Copy each line in the data that includes the word "Given".

* **Task material**:
[Start of Attachment]
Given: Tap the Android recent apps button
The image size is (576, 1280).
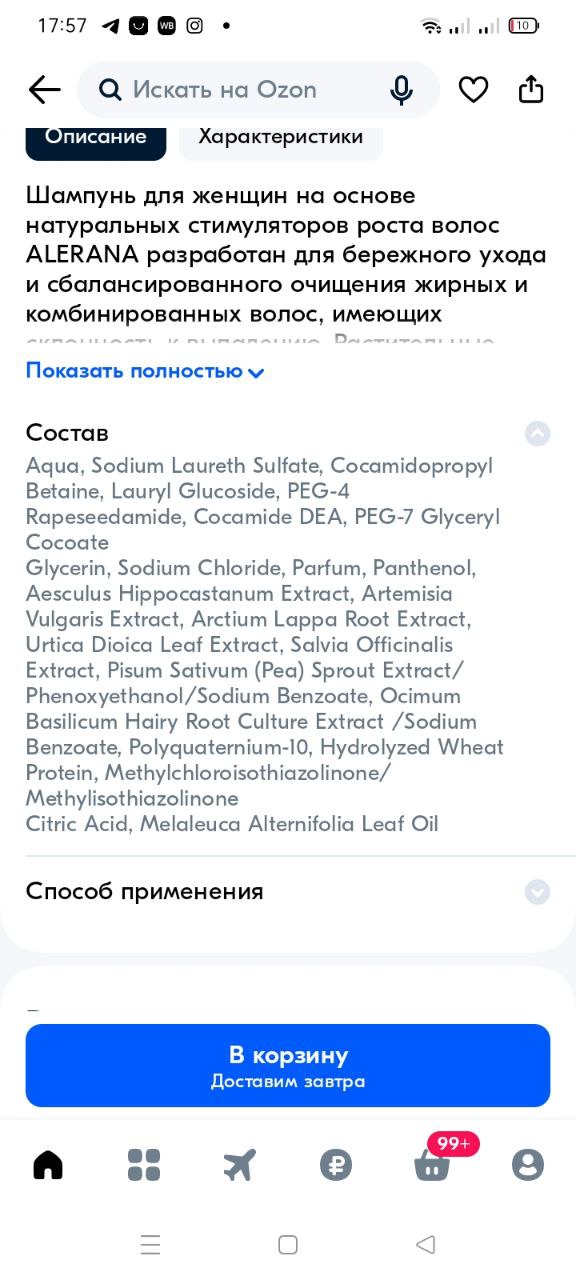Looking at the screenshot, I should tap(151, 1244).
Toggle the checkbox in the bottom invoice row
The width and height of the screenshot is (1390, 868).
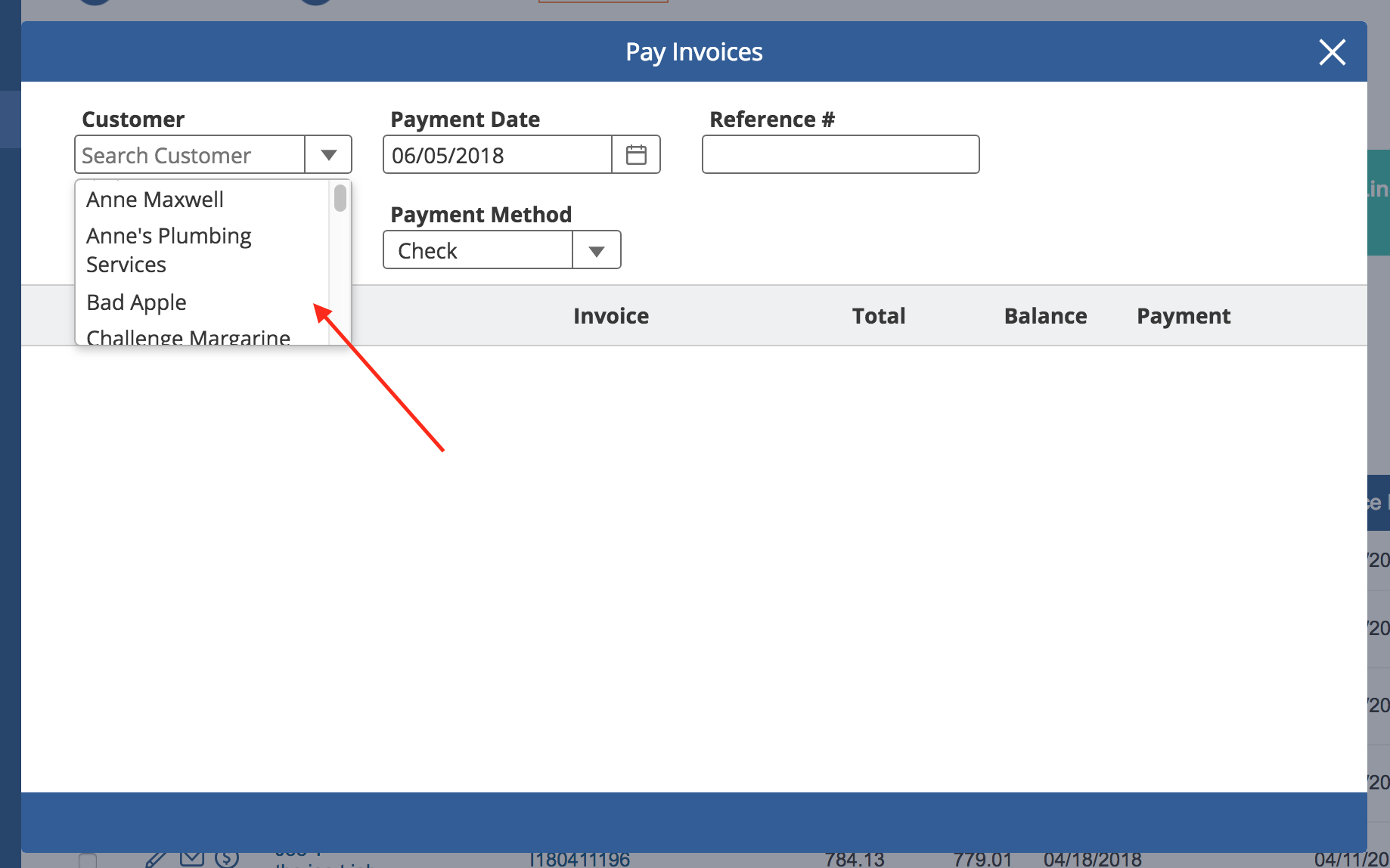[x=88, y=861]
[End of Attachment]
[Start of Attachment]
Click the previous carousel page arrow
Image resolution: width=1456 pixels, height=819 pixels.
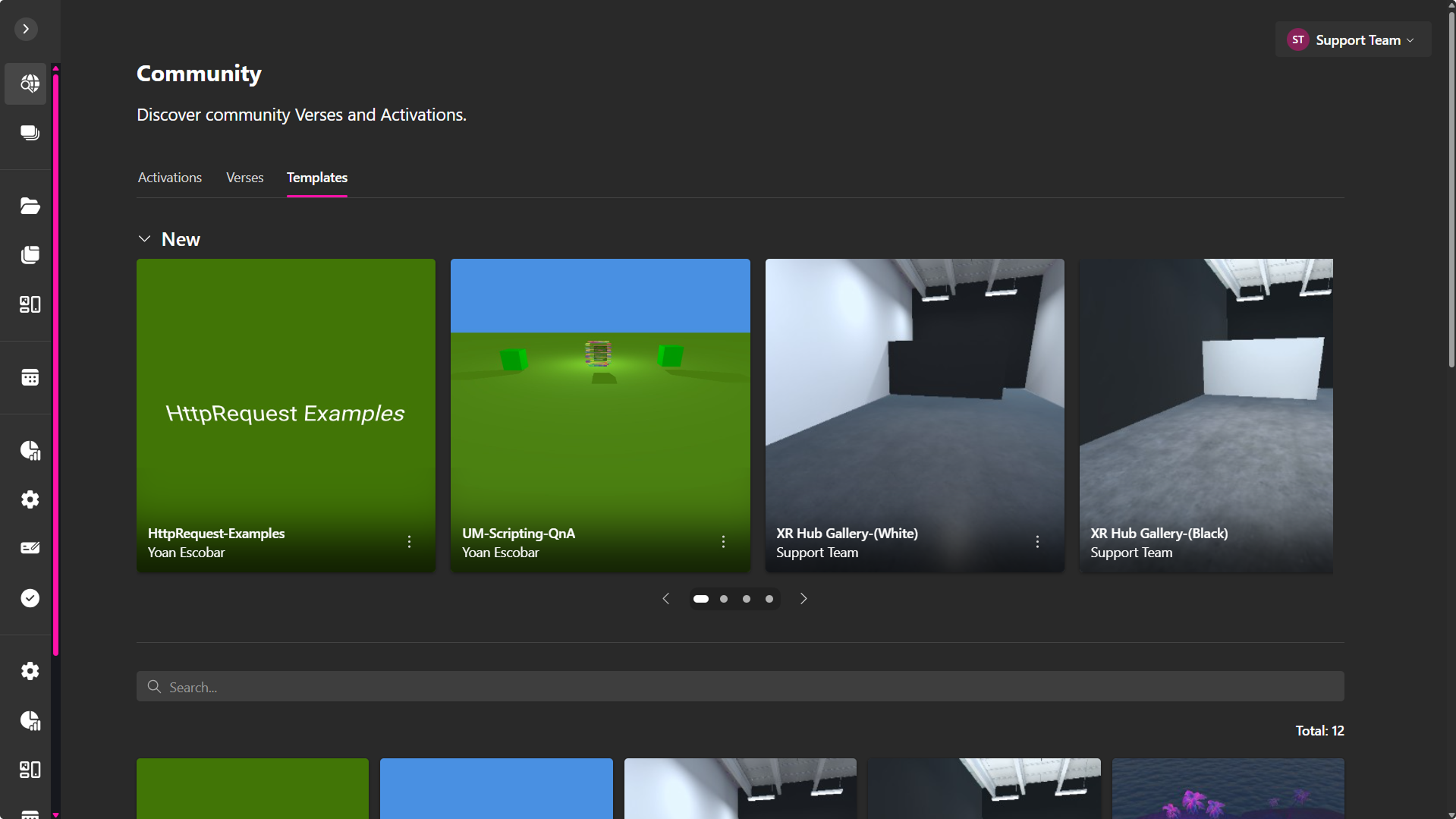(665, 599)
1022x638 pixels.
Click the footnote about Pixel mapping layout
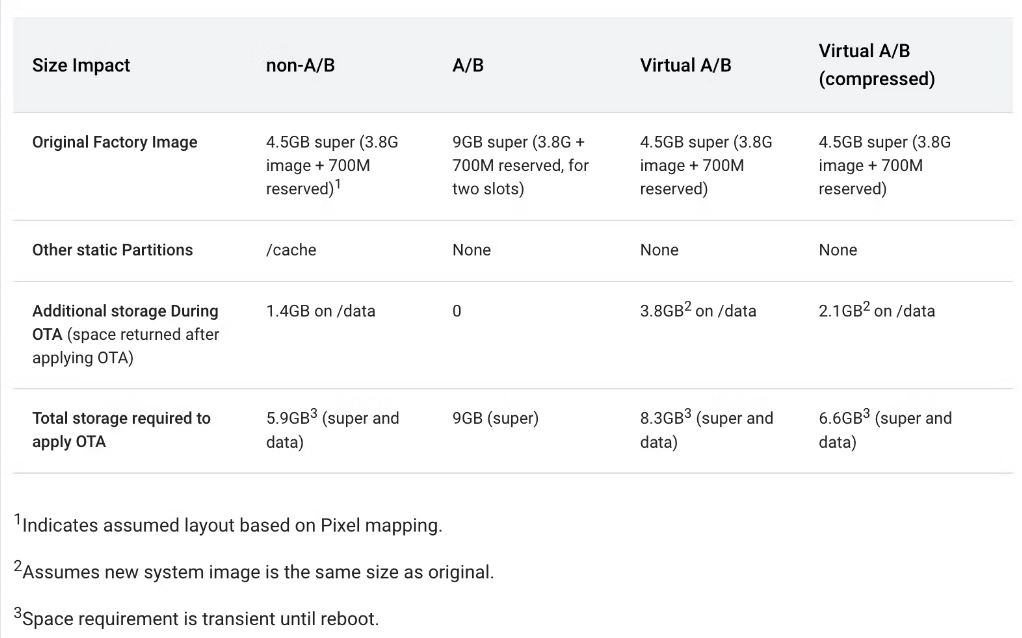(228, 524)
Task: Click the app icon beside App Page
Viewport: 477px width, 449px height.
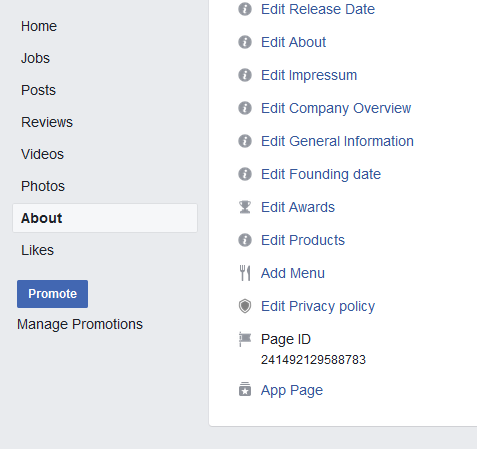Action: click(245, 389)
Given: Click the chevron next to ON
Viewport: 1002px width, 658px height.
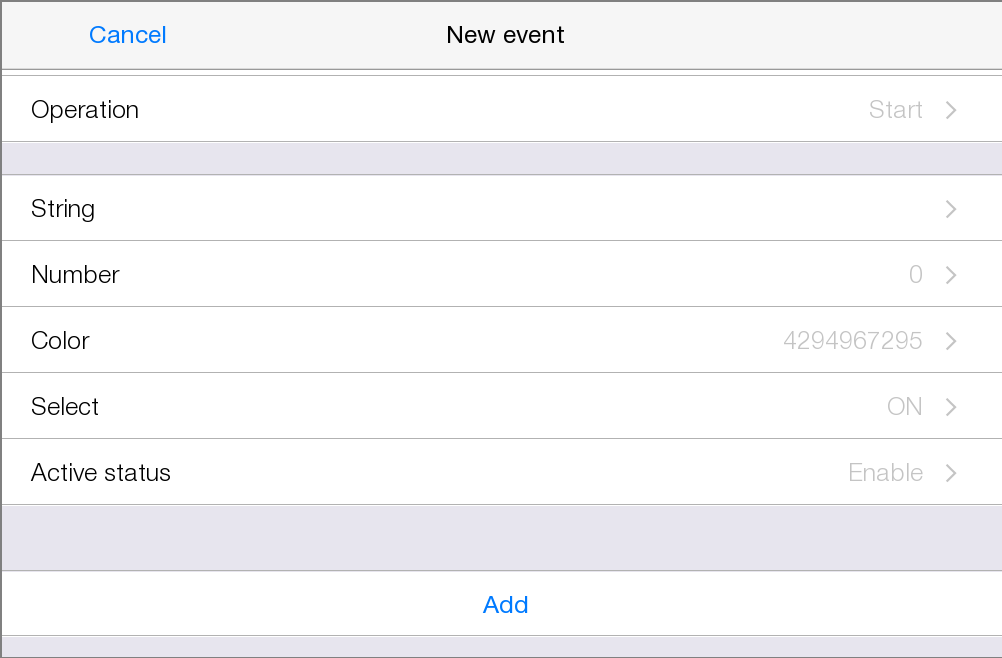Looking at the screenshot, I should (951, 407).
[End of Attachment]
[Start of Attachment]
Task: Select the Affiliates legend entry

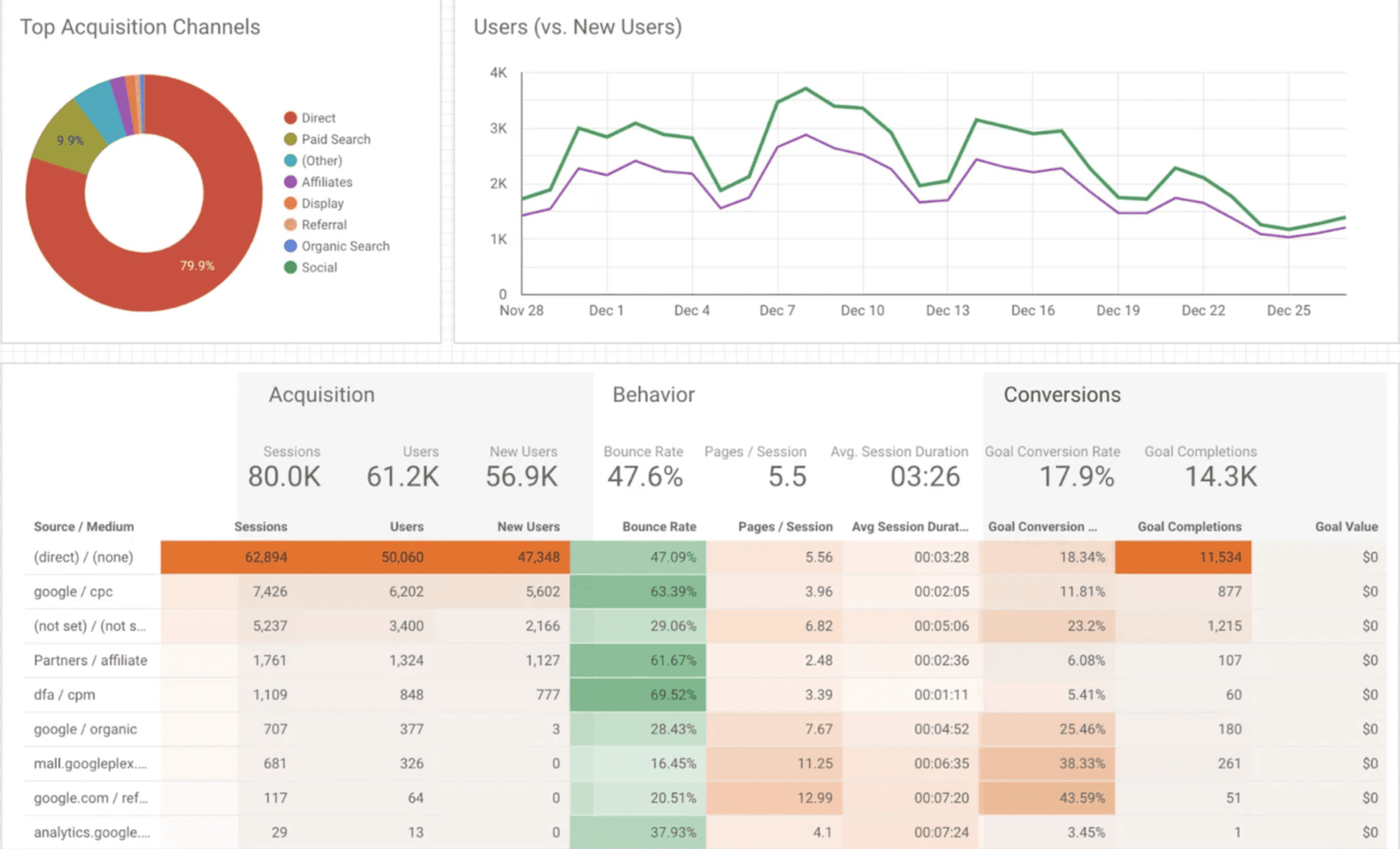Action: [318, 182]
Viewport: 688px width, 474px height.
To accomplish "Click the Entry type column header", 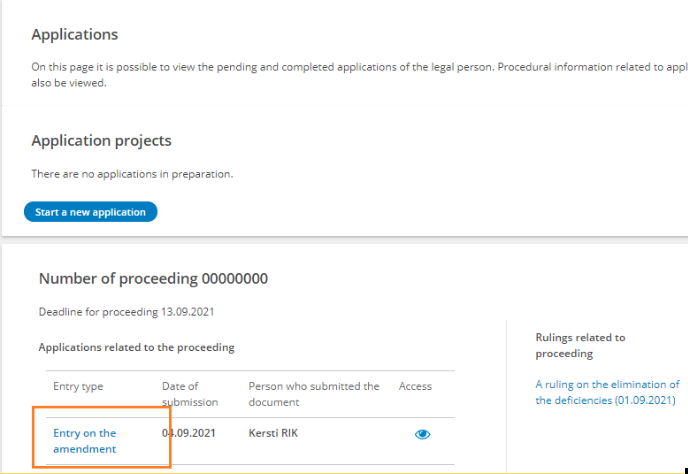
[End of Attachment]
* **Your solution**:
Given: Tap the Android recent apps button
Given: Click the chevron next to ON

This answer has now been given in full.